CENTRAL ISLIP, N.Y. - A media and entertainment industry expert may not testify on damages suffered by cable subscribers because his testimony erroneously amounts to legal conclusions, a New York federal judge ruled Dec. 28, excluding the testimony in a class action lawsuit against Cablevision Systems Corp. (Theodore Pearlman, et al. v. Cablevision Systems Corp., No. 10-4992, E.D. N.Y.; 2015 U.S. Dist. LEXIS 172080).
NEW HAVEN, Conn. - A statistical expert witness may testify in a residential mortgage-backed securities (RMBS) case on a mortgage lender's liability for alleged breaches of contractual representations and warranties of nonperforming mortgages, a Connecticut federal judge held Dec. 30 (Law Debenture Trust Company of New York, solely in its capacity as separate trustee of the Securitized Asset Backed Receivables LLC Trust 2006-WM2 v. WMC Mortgage, LLC f/k/a WMC Mortgage Corp., No. 12-1538, D. Conn.; 2015 U.S. Dist. LEXIS 173094).
DENVER - Because a man "opened the door to evidence" regarding his polygraph examination by claiming that his confession was coerced, the 10th Circuit U.S. Court of Appeals ruled Dec. 29 that the trial court can allow limited examination about the facts surrounding a polygraph test to rebut claims of coercion (United States of America v. Daniel Phillip Tenorio, No. 15-2037, 10th Cir.; 2015 U.S. App. LEXIS 22789).

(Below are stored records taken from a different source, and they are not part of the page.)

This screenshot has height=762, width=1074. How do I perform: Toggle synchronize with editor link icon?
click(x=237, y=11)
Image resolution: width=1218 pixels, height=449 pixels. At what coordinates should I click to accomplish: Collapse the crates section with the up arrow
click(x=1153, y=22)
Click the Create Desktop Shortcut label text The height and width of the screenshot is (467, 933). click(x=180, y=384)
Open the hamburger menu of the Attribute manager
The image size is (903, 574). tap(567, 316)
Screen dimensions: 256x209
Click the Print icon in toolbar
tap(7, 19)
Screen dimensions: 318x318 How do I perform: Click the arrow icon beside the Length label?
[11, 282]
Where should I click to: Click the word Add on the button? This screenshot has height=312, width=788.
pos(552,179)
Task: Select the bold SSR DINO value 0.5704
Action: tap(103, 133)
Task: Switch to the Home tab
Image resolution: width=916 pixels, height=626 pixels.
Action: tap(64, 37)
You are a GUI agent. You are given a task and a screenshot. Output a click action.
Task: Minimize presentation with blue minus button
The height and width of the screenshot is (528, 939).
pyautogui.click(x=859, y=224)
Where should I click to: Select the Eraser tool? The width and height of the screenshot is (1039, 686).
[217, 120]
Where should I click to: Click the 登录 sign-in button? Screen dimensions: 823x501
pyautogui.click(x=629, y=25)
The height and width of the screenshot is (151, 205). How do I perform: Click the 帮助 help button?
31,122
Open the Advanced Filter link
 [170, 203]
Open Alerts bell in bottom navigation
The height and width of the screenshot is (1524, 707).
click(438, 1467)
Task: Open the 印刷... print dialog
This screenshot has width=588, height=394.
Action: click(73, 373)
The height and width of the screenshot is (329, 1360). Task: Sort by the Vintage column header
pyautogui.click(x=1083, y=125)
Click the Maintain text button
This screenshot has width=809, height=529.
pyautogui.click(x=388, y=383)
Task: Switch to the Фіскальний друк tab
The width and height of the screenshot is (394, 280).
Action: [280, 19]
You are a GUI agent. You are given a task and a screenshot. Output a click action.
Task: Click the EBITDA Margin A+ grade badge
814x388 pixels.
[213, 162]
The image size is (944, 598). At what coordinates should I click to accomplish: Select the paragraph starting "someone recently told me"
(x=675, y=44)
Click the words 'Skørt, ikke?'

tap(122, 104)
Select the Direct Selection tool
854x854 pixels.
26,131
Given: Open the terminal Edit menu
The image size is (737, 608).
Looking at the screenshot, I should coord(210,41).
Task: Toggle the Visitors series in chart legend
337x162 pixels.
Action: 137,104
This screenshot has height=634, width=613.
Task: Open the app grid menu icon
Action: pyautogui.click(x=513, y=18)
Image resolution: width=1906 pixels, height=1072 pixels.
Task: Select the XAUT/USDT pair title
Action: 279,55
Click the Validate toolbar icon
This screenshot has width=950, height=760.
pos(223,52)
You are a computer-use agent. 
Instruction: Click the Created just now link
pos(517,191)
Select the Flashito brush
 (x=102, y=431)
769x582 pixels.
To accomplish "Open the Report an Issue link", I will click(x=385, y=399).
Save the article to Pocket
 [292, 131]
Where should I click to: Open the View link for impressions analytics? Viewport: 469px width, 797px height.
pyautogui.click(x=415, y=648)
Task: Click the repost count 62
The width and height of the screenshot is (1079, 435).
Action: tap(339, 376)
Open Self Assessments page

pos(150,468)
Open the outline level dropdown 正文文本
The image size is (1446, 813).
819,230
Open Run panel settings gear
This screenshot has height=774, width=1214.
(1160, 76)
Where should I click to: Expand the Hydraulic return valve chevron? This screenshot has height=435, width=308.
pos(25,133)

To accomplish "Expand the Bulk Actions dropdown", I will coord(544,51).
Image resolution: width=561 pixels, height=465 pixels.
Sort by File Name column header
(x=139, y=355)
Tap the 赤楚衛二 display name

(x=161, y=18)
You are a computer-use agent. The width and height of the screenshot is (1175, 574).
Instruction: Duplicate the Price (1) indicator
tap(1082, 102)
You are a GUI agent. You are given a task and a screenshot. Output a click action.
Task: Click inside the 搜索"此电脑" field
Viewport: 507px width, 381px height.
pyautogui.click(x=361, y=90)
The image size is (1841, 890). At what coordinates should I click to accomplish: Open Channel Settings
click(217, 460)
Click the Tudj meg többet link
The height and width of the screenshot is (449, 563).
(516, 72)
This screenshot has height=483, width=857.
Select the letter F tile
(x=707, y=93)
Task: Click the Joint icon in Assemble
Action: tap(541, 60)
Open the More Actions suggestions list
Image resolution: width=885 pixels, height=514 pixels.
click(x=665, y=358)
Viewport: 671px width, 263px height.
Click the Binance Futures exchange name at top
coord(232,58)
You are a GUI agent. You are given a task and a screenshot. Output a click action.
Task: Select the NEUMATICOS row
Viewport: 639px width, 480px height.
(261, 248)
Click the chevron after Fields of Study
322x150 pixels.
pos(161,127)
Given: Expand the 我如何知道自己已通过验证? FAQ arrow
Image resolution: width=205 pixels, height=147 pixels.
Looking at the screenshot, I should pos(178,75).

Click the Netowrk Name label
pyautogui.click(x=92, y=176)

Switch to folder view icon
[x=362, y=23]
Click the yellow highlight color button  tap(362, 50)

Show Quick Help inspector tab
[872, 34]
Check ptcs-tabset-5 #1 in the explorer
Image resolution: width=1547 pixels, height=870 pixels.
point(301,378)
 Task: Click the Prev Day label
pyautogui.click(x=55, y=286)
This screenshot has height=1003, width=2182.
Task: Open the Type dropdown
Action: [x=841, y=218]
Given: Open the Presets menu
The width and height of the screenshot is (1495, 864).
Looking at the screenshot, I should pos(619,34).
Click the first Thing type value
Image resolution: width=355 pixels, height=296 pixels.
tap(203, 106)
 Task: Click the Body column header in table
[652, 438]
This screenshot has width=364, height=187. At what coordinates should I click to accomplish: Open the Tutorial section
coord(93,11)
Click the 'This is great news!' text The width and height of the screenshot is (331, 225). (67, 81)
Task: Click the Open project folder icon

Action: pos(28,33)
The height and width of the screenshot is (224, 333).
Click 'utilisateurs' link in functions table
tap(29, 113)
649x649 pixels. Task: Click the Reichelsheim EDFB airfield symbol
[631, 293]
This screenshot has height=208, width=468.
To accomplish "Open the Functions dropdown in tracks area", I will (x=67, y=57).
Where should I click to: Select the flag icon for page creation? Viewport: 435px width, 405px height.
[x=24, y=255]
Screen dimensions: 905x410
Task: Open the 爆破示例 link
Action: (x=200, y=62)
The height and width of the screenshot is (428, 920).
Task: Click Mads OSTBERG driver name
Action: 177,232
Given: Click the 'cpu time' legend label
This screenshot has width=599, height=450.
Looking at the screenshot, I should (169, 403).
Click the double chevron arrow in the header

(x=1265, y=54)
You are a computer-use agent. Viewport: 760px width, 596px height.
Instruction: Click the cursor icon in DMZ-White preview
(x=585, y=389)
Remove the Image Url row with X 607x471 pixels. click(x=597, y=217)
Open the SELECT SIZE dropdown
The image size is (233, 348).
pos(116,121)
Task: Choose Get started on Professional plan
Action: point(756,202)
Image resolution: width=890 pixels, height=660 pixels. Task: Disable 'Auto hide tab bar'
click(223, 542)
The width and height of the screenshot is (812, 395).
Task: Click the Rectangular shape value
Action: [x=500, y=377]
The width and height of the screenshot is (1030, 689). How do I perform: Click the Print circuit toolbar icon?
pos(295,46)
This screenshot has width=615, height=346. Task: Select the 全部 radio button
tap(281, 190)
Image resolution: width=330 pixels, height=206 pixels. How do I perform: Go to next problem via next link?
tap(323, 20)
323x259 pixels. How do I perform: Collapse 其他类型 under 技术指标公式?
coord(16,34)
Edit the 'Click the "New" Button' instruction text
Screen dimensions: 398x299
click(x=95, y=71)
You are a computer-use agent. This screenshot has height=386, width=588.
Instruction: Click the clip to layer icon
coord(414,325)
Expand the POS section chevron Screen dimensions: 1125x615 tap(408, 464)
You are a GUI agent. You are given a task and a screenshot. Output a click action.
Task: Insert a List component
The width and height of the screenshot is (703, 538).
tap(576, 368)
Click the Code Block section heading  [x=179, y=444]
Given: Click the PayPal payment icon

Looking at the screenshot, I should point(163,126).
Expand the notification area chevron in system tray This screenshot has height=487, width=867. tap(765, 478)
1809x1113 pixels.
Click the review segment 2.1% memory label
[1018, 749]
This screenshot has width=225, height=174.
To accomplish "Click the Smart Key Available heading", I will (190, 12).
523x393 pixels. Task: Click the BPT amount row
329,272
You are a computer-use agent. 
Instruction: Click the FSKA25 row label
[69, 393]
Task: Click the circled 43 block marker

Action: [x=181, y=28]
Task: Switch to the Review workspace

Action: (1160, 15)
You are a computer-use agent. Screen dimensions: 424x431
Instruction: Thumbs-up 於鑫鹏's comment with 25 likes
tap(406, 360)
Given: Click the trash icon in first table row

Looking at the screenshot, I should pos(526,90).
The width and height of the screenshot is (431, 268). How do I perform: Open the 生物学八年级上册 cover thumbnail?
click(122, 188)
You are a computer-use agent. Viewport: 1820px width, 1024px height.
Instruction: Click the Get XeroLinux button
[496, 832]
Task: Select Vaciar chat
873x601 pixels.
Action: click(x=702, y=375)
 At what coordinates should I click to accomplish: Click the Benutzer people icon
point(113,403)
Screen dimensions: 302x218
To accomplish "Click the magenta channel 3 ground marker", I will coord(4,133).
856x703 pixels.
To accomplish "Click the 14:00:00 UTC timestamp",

BOSTON - The First Circuit U.S. Court of Appeals on Dec. 31 rejected pleas by several objectors to overturn a $3.75 million settlement by Vibram USA Inc. and Vibram FiveFingersLLC that was granted final approval in January 2015 and ended two consolidated lawsuits accusing the footwear maker of misrepresenting that its products provide certain health benefits to wearers (Valerie Bezdek, et al. v. Vibram USA, Inc., et al., Nos. 15-1207 and 15-1208, Brian DeFalco v. Vibram USA. Inc., et al., No. 15-1209, 1st Cir.; 2015 U.S. App. LEXIS 22925).
NEWARK, N.J. - A federal judge in New Jersey on Dec. 21 denied a motion to dismiss by an outside auditor in a securities class action lawsuit, ruling that the lead plaintiff in the action properly pleaded a material misrepresentation and scienter in making his federal securities law claims (Chao Sun v. Daqing Han, et al., No. 15-703, D. N.J.; 2015 U.S. Dist. LEXIS 170005).